Courir sur un volcan, entre médiation scientifique et gouttes de sueurs
Publié par Guillaume Desbrosse, le 11 août 2017 3.1k
Il est des sorties qui font dates, des aventures dont on se souvient tant la charge émotionnelle est si forte qu'elle s'ancre à jamais dans nos souvenirs. J'ai eu la joie d'en connaître une le 27 juillet 2017, chaussures de trail aux pieds.
Nous sommes au cœur de l'été, en plein milieu de mes congés en famille et nous découvrons la fabuleuse île de la Sicile en Italie.
Pour les amateurs de sciences ou simplement les curieux quand on évoque la Sicile on pense rapidement aux...VOLCANS. La Sicile est située à l’intersection des plaques tectoniques européenne et africaine et donc ça bouge sévère sous nos pieds : tremblements de terre et éruptions sont régulières dans la région.
Vous connaissez sûrement l'Etna, le plus haut volcan d'Europe et l'archipel des îles éoliennes. C'est dans cette région que nous nous sommes rendus pour aller découvrir l'île de Vulcano et son Volcan qui donna son nom à l'île. Depuis très longtemps ce volcan me fascine et je suis loin d'être le seul. Maupassant le décrivait comme"une fantastique fleur de soufre, éclose en pleine mer."
Vulcano c'est un cône majestueux, une activité permanente, une surveillance extrême et un volcan qui donna son nom à un type de volcanisme : les éruptions vulcaniennes. Bref , un lieu à voir !
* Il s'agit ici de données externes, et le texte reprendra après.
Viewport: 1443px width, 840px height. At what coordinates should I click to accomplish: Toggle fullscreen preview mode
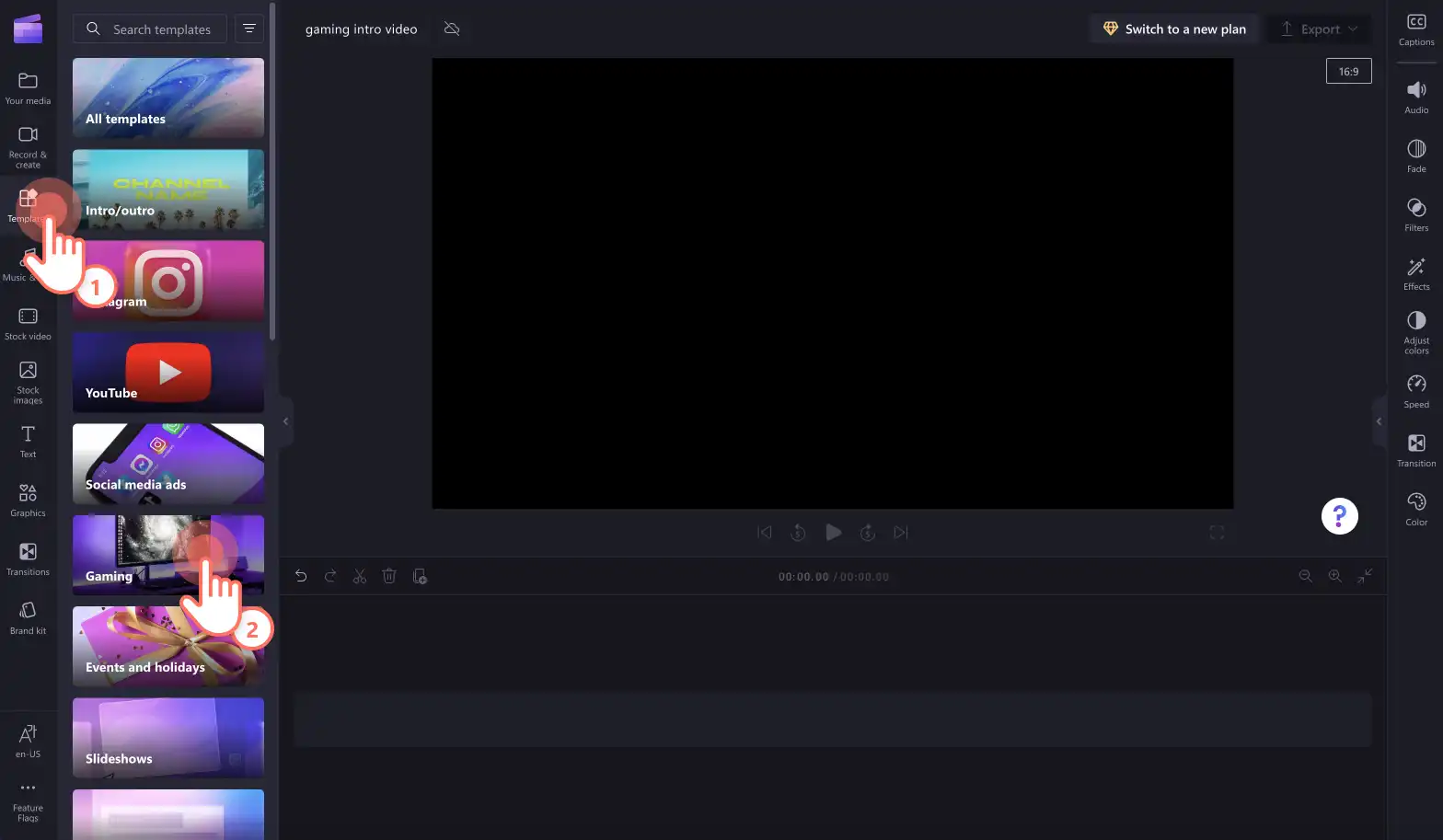pos(1217,533)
Oui, mais voilà, ce 27 juillet je n'ai qu'une envie après l'avoir gravi la veille en famille en marchant tranquille, le découvrir en courant via une sortie trail que je me suis soigneusement préparée. Mêler deux loisirs, la course à pied et les sciences.
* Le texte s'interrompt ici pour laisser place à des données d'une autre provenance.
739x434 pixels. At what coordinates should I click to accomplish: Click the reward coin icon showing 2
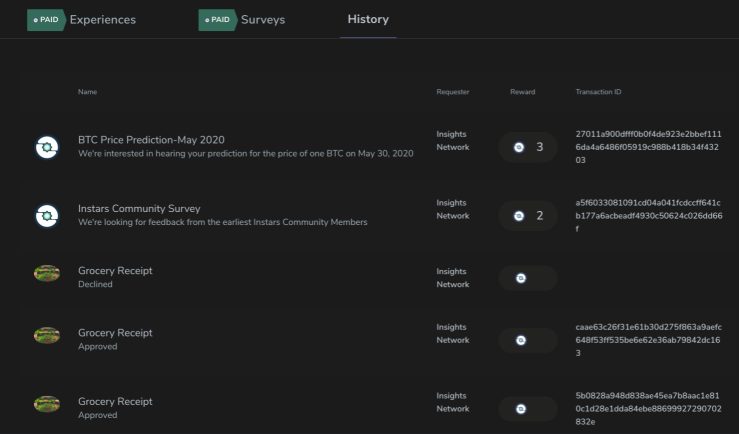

Ce billet vous propose cette découverte qui je l'espère vous donnera envie d'aller fouler les pentes de Vulcano (en courant ou pas !).
Il est 18h00, j'enfile mes chaussures de trail Hoka Speedgoat parfaite pour les chemins escarpés, on lance la montre GPS et c'est parti pour un run d'environ 1h15 vers Vulcano avec l'objectif du sommet, le tour et une variante sur le retour. Premier problème il fait 35 degrés et je n'ai pas pu amener mon sac à dos de trail avec la quantité d'eau suffisante, va falloir gérer.
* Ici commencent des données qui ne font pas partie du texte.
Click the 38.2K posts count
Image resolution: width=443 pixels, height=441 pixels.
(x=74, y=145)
Dès les premières foulées, je ne vois que lui, là en face de moi, au bout des ruelles du petit village de Porto Levante et mon esprit commence à vagabonder sur l'histoire de la formation de ces îles :
Vulcano, Stromboli, Lipari, Panaréa, Salina, Alicudi et Filicudi. Elles sont toutes situées sur la mer Tyrrhénienne et représentent d’anciens cônes volcaniques sous-marins. Les explosions successives ont modifié le paysage et fait faillir ces 7 îles qui aujourd'hui font le bonheur des touristes.
"C'est moi ou il fait chaud ?" 10 minutes plus tard me voici sur le départ du sentier qui mène au sommet de Vulcano. Les choses sérieuses vont pouvoir commencer ! La première partie grimpe plutôt très fort et le sol est meuble jonché de scories piétinées par les nombreux randonneurs qui donnent l’impression de courir dans le sable...pas simple, mais je garde le rythme !
Vulcano est un volcan qui génère une lave très pâteuse, ses éruptions violentes se traduisent par des explosions de cendres et de blocs plutôt énormes qui partent extrêmement haut, autant vous dire que lors de leurs retombées il faut mieux éviter d'être dans les parages. Sur Vulcano il y a peu de coulées de lave et elles sont très visqueuses. Le souffle commence à manquer, ça grimpe de plus en plus fort et je double les premiers randonneurs qui me regardent bizarrement, "ben quoi j'ai le droit de courir non ?" Les flancs escarpés du volcan lui assènent une beauté unique qui me fascine littéralement, son aspect ridé de vieux bonhomme ou vieille dame au choix lui donne un charme fou et je commence à sentir l'humilité me saisir face à un monstre vieux de 100 000 ans (à la louche).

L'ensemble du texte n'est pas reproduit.